__Dataset entries__.
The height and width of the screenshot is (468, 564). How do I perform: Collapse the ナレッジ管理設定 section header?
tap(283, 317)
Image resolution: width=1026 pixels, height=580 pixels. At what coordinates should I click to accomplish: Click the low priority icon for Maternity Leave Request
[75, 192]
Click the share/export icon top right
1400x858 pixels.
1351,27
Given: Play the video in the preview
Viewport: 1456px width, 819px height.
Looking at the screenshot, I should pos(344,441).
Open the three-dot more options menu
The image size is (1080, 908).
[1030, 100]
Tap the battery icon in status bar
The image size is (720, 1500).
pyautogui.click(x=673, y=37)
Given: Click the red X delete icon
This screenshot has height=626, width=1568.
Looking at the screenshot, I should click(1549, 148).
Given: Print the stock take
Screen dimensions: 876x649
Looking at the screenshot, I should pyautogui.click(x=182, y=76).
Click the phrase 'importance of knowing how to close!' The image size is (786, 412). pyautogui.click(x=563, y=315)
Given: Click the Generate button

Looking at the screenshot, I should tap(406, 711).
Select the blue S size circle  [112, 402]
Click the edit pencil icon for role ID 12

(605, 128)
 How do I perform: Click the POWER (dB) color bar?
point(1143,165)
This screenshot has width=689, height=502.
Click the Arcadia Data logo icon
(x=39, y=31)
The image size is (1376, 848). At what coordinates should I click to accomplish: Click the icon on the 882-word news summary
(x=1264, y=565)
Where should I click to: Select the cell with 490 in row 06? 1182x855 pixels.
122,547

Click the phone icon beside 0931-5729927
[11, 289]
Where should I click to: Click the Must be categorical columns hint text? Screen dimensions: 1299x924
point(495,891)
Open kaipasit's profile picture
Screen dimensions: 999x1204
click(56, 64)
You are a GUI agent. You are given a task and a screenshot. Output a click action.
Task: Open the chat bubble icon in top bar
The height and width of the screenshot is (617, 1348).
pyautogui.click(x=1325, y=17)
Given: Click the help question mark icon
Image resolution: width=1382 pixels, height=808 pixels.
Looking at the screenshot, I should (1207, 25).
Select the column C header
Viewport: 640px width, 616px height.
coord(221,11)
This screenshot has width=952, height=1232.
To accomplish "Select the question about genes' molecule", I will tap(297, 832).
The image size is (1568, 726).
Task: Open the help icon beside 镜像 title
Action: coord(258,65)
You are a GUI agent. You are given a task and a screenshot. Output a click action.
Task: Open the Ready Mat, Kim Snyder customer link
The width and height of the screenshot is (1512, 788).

__EXERCISE BRIEF__.
Your output should be the lines from the one with "Task: Open the Ready" through the last line of the entries above, copied exactly and nothing more.

__RESULT OF THE EXERCISE__.
Task: Open the Ready Mat, Kim Snyder customer link
The width and height of the screenshot is (1512, 788).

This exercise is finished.